Purpose
Manual delineation on all breathing phases of lung cancer 4D CT image datasets can be challenging, exhaustive, and prone to subjective errors because of both the large number of images in the datasets and variations in the spatial location of tumors secondary to respiratory motion. The purpose of this work is to present a new deep learning‐based framework for fast and accurate segmentation of lung tumors on 4D CT image sets.
Methods
The proposed DL framework leverages motion region convolutional neural network (R‐CNN). Through integration of global and local motion estimation network architectures, the network can learn both major and minor changes caused by tumor motion.
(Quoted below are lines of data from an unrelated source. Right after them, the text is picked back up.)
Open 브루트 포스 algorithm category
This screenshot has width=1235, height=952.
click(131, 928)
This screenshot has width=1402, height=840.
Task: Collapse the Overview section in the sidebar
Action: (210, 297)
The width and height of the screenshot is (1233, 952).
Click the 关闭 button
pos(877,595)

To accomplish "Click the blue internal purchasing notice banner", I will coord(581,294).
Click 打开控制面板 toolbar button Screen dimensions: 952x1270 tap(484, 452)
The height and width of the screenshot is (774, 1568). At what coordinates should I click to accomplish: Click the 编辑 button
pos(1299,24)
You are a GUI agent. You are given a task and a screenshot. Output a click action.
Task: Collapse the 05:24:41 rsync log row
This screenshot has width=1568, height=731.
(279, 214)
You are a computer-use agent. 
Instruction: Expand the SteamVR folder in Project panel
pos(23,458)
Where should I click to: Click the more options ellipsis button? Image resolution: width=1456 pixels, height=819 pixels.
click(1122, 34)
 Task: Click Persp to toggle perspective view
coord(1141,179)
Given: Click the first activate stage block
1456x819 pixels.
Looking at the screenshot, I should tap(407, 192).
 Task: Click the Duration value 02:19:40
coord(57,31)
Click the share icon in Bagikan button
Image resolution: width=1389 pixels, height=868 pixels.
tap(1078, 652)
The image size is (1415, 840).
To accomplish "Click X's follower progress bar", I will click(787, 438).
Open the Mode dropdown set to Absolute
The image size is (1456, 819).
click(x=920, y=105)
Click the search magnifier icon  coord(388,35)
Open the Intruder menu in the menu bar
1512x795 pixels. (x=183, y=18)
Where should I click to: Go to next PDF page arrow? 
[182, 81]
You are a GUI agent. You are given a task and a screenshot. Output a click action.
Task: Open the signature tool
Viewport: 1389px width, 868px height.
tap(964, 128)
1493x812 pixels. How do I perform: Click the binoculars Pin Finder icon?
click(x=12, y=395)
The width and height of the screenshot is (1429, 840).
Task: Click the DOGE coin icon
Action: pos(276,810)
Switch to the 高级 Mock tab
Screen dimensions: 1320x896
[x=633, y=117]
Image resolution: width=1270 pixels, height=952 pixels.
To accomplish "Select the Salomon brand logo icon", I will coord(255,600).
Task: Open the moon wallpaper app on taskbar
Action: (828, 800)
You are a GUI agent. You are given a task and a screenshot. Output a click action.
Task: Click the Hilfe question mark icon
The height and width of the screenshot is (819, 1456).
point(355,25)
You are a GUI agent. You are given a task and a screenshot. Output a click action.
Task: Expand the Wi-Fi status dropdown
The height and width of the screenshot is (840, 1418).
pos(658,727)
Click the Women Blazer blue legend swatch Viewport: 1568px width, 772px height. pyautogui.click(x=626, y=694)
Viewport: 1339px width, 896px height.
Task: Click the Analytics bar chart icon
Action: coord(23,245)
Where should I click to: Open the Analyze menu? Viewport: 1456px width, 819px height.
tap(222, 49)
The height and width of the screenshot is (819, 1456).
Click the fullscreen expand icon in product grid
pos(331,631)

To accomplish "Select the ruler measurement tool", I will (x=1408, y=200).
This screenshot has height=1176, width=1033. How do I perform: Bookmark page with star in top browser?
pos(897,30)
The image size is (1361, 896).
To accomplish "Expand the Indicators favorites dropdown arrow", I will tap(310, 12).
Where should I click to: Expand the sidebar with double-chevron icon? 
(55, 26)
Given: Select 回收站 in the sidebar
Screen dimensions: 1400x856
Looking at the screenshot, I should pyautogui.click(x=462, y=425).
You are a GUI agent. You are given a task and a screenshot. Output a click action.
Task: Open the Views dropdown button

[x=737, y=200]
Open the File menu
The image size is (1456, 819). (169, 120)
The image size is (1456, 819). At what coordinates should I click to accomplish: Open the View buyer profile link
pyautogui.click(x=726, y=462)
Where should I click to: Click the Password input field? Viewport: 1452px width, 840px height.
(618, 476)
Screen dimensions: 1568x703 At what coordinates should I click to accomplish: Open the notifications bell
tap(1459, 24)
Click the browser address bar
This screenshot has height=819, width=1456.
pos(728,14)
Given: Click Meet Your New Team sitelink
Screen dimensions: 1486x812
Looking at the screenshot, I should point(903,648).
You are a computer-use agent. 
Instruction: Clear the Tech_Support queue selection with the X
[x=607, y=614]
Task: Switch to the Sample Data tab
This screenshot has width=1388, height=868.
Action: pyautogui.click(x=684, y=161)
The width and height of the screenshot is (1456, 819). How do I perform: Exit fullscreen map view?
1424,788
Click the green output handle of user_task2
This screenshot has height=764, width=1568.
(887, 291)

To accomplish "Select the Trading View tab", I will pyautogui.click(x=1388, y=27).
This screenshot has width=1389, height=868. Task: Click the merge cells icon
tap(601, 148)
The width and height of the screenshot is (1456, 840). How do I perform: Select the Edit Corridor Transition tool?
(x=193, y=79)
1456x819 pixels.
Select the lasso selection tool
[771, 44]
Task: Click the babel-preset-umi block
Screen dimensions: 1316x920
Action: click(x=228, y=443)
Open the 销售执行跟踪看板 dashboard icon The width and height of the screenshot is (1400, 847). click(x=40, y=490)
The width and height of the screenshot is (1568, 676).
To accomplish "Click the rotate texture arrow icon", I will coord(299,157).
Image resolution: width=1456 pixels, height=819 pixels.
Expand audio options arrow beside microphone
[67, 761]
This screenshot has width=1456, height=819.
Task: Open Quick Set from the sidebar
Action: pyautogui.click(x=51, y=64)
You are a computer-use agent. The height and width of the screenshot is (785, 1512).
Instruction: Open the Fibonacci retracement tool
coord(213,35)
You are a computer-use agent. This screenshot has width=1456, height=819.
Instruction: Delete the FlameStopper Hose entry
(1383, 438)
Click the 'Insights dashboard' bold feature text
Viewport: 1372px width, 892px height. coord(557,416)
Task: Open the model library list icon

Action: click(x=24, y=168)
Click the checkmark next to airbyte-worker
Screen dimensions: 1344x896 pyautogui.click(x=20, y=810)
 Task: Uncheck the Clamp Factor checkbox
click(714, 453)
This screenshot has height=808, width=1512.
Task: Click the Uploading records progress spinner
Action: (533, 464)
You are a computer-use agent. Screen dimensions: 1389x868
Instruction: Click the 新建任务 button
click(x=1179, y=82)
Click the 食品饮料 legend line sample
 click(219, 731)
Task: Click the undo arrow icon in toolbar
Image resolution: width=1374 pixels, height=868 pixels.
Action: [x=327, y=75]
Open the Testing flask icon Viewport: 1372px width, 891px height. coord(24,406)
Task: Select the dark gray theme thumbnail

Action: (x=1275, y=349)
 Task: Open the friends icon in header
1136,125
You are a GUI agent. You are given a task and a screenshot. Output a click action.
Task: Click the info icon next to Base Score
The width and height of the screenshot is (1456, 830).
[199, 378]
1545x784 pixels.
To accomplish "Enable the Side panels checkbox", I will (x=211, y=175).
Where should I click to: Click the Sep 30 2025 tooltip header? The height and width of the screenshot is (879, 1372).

Our network design first extracts tumor motion information by feeding 4D CT images with consecutive phases into an integrated backbone network architecture, locating volume‐of‐interest (VOIs) via a regional proposal network and removing irrelevant information via a regional convolutional neural network. Extracted motion information is then advanced into the subsequent global and local motion head network architecture to predict corresponding deformation vector fields (DVFs) and further adjust tumor VOIs. Binary masks of tumors are then segmented within adjusted VOIs via a mask head. A self‐attention strategy is incorporated in the mask head network to remove any noisy features that might impact segmentation performance. We performed two sets of experiments. In the first experiment, a five‐fold cross‐validation on 20 4D CT datasets, each consisting of 10 breathing phases (i.e., 200 3D image volumes in total). The network performance was also evaluated on an additional unseen 200 3D images volumes from 20 hold‐out 4D CT datasets. In the second experiment, we trained another model with 40 patients’ 4D CT datasets from experiment 1 and evaluated on additional unseen nine patients’ 4D CT datasets. The Dice similarity coefficient (DSC), center of mass distance (CMD), 95th percentile Hausdorff distance (HD95), mean surface distance (MSD), and volume difference (VD) between the manual and segmented tumor contour were computed to evaluate tumor detection and segmentation accuracy. The performance of our method was quantitatively evaluated against four different methods (VoxelMorph, U‐Net, network without global and local networks, and network without attention gate strategy) across all evaluation metrics through a paired t‐test.
Results
The proposed fully automated DL method yielded good overall agreement with the ground truth for contoured tumor volume and segmentation accuracy. Our model yielded significantly better values of evaluation metrics (p < 0.05) than all four competing methods in both experiments. On hold‐out datasets of experiment 1 and 2, our method yielded DSC of 0.86 and 0.90 compared to 0.82 and 0.87, 0.75 and 0.83, 081 and 0.89, and 0.81 and 0.89 yielded by VoxelMorph, U‐Net, network without global and local networks, and networks without attention gate strategy. Tumor VD between ground truth and our method was the smal...